Il est une chose que le monde économique et celui des métaux ne peuvent prétendre contrôler : les cours des évènements surtout en matière des prix. Il y a encore quelques mois, les prix des métaux, surtout celui du cobalt, nourrissaient tous les fantasmes et les rêves de grandeur de la RDC. Premier producteur du cobalt, le pays a surfé sur la forte demande de ce minerai, indispensable pour les technologies de communication et l’industrie automobile, notamment. Mais depuis quelques mois, on assiste à une chute vertigineuse des cours du cobalt sur les marchés mondiaux. Ce qui oblige la RDC à revoir ses ambitions à la baisse, même si on ne peut pas écarter une autre montée en flèche.

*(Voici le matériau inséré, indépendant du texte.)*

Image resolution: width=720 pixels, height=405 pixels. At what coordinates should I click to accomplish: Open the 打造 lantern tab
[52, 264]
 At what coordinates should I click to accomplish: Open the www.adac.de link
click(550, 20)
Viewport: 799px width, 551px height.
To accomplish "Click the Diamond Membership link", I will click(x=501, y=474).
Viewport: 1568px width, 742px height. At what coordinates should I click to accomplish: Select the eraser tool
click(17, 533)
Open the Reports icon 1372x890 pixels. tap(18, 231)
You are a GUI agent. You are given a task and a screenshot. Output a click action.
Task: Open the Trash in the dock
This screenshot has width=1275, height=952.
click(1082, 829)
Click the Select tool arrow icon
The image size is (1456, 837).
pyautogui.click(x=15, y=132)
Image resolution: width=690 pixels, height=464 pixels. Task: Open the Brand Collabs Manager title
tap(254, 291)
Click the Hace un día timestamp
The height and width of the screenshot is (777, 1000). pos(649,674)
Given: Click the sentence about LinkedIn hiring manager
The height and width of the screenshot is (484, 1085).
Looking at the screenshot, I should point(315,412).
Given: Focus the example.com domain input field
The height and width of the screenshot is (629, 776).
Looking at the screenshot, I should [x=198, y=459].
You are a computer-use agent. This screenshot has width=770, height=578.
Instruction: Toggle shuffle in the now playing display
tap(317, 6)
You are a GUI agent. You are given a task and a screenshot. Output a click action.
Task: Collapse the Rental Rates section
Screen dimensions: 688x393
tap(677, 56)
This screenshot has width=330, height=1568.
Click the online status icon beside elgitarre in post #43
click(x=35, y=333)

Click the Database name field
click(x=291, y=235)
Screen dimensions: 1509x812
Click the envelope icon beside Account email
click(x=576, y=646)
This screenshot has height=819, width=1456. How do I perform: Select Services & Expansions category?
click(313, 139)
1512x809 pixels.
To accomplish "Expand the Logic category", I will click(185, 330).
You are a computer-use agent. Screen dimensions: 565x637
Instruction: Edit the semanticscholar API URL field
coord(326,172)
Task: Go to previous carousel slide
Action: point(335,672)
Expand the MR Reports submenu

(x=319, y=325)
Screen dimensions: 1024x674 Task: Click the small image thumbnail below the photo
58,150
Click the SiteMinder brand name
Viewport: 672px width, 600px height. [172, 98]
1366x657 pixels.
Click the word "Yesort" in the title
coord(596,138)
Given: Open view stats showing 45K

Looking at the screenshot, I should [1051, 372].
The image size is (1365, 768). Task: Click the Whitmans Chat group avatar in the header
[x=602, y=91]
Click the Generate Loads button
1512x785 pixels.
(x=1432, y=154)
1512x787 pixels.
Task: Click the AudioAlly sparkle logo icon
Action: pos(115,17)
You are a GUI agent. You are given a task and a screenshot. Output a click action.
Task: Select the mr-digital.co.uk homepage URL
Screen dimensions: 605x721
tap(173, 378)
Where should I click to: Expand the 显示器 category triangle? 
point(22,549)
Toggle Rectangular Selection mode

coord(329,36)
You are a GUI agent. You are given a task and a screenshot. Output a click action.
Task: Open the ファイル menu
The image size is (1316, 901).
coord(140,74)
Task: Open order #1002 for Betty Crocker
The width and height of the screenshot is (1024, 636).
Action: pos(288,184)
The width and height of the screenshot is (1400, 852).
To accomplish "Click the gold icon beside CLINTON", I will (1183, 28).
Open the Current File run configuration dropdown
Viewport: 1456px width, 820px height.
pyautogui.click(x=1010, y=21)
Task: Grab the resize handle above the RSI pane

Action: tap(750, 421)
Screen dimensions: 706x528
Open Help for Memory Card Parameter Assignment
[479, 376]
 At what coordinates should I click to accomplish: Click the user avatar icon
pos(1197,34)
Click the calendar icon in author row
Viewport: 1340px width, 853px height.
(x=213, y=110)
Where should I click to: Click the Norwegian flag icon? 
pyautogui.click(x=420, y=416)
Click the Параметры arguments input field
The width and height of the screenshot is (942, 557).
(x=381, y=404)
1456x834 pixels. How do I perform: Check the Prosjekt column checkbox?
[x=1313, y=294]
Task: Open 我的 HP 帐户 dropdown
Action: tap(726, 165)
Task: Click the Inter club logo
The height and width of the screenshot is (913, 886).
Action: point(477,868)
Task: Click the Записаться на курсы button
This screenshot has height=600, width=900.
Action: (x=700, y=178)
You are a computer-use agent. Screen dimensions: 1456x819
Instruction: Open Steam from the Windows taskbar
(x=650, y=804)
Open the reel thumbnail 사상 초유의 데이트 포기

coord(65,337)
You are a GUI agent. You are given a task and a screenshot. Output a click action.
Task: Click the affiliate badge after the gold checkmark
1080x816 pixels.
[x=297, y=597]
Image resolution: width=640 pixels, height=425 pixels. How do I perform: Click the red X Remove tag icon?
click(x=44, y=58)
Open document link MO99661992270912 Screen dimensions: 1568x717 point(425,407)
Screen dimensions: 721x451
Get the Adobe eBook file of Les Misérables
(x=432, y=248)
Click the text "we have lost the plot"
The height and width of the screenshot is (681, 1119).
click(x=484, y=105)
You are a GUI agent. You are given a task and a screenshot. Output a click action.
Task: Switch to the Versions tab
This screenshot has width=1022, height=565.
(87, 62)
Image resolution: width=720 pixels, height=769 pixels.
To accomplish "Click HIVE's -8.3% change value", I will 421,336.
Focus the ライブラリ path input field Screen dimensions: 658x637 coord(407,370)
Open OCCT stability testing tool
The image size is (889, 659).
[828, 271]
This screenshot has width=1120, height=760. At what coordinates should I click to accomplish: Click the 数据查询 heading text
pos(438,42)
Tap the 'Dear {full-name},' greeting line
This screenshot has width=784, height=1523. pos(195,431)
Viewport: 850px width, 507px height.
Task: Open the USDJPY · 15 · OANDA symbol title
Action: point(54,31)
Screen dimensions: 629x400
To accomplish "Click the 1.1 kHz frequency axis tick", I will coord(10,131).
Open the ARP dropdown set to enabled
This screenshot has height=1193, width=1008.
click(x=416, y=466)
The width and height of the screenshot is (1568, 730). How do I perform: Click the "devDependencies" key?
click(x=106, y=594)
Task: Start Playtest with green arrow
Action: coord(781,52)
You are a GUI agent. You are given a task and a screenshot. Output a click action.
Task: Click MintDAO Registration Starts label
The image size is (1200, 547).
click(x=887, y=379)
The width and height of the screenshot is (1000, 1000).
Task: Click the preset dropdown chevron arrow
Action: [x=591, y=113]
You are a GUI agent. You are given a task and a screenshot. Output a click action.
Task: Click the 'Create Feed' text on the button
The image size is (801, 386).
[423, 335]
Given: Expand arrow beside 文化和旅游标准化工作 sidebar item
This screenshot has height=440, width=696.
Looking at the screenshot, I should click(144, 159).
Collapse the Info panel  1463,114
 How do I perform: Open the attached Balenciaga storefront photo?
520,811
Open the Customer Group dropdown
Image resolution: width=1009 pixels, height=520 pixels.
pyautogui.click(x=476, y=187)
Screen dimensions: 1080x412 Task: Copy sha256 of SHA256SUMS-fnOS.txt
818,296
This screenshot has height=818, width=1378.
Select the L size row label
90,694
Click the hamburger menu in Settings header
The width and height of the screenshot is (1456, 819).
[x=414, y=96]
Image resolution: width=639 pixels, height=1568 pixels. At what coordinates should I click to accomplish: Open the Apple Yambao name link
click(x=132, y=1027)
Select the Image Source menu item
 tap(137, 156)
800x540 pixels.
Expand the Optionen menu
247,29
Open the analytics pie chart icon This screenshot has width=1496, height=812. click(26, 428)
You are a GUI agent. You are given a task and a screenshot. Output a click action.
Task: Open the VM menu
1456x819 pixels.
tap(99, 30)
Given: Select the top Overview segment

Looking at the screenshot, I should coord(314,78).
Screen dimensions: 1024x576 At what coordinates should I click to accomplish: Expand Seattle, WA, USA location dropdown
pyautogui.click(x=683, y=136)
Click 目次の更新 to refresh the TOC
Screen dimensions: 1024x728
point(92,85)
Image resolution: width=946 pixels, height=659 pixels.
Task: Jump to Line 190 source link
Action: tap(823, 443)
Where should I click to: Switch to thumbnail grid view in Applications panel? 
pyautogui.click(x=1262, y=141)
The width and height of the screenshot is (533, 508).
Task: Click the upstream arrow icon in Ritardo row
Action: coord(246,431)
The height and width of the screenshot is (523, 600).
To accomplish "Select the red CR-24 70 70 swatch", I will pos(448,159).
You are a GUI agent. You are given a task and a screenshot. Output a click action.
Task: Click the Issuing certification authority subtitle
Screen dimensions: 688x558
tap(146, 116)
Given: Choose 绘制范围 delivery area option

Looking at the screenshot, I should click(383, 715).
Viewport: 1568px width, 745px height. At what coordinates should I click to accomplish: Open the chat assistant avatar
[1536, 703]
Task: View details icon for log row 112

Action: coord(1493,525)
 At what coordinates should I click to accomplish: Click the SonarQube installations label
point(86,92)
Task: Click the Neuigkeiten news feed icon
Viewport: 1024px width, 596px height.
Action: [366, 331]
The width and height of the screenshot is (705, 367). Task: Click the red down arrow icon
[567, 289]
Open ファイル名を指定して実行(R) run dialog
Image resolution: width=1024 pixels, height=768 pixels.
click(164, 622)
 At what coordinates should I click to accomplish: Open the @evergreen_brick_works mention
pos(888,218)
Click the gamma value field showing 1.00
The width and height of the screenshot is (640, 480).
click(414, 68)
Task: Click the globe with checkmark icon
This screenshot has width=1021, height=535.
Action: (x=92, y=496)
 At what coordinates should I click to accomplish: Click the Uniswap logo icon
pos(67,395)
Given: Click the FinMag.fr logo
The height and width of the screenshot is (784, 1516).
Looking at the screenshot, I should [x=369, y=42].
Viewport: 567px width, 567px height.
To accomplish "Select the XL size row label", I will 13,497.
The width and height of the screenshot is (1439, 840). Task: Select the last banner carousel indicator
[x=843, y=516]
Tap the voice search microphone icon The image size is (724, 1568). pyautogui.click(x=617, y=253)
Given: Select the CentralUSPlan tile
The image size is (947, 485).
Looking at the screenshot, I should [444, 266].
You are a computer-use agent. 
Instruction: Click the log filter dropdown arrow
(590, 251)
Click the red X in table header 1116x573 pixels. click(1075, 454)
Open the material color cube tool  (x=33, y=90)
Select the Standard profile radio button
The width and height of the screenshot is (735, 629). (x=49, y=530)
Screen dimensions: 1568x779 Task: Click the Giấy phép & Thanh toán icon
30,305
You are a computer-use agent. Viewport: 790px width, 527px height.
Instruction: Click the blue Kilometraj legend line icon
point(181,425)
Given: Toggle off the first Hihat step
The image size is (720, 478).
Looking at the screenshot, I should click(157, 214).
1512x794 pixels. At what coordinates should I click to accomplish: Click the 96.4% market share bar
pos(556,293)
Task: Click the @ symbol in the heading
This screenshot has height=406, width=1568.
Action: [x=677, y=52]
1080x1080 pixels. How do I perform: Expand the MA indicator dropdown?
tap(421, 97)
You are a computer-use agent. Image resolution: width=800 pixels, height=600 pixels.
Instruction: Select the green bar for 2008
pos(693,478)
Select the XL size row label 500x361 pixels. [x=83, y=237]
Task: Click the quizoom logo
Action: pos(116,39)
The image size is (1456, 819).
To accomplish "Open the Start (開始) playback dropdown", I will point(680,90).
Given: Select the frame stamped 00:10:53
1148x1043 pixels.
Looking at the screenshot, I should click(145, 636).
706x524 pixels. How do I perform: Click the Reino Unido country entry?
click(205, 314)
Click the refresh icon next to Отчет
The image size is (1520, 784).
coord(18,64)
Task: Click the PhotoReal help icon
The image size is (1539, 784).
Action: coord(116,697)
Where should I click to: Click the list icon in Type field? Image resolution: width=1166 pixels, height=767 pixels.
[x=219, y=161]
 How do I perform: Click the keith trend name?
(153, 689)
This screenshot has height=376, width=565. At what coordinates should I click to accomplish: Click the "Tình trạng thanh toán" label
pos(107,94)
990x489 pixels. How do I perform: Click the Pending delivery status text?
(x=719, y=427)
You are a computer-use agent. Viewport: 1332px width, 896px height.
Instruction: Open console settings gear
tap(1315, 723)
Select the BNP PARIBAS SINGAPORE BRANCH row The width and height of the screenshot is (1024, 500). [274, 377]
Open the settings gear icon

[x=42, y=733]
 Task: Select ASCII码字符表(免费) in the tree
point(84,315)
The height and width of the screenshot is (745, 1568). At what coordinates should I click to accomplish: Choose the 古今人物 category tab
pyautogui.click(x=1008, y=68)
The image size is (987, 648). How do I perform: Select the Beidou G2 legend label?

Après plus d’une année de grande flambée des cours de cobalt, le prix de ce minerai a commencé à dégringoler et le rythme de la chute est inquiétant, surtout pour la République Démocratique du Congo, elle qui a fait de ce minerai, un métal stratégique. C’est en 2016 que le prix du cobalt a pris l’envol, allant de 20 000 dollars la tonne, jusqu’à presque 100 000 dollars. A présent, la tonne du cobalt se négocie autour de 30 000 dollars sur les marchés des métaux (London Metal Exchange). Principal élément dans la fabrication des batteries électriques pour l’industrie automobile et l’industrie de la téléphonie cellulaire, le cobalt a connu une explosion dans sa demande. Cette montée en flèche avait nourri des ambitions pour la République Démocratique du Congo. Premier producteur mondial du précieux métal, la RDC qui prévoit que les opérateurs miniers doivent payer des taxes, en cas de super profits, se doit de revoir ses ambitions à la baisse. Mais selon certains spécialistes, cette chute, quoique réelle, doit cependant être relativisée. « Les prix ont baissé par rapport à un point haut récemment atteint en 2017, mais ils restent supérieurs aux niveaux bas de 2016 », note un connaisseur du secteur minier. Les prix des métaux, notamment le cobalt, avaient pris l’ascenseur en raison de l’empressement des industriels à s’approvisionner le métal dans la perspective d’une crise politique profonde qui s’annonçait en RDC, laquelle crise qui faisait craindre une pénurie, estiment d’autres spécialistes. La crise tant redoutée n’étant pas venue, la demande s’est tassée et cela a fait baisser les prix des métaux dans l’ensemble.

Maintenant que la RDC en est encore à se demander comment ne plus envisager les super profits pour lesquels beaucoup de bruits ont été faits dans les médias, les industriels planchent aussi pour des solutions alternatives, pour ne pas être trop dépendants de ressources des sous-sols : d’un côté pour la téléphonie, l’on parle de plus en plus du recyclage du cobalt dans les batteries usées, pour l’industrie de l’automobile, les industriels envisagent de recourir aux batteries à hydrogène (dont les voitures circulent déjà en Europe) pour remplacer le carburant d’origine fossile.

Il est vrai que la chute n’est certainement pas éternelle et que les cours pourraient toujours reprendre l’envolée un jour ou l’autre, mais pour l’instant, les acheteurs (chinois surtout) seraient devenus un petit peu frileux.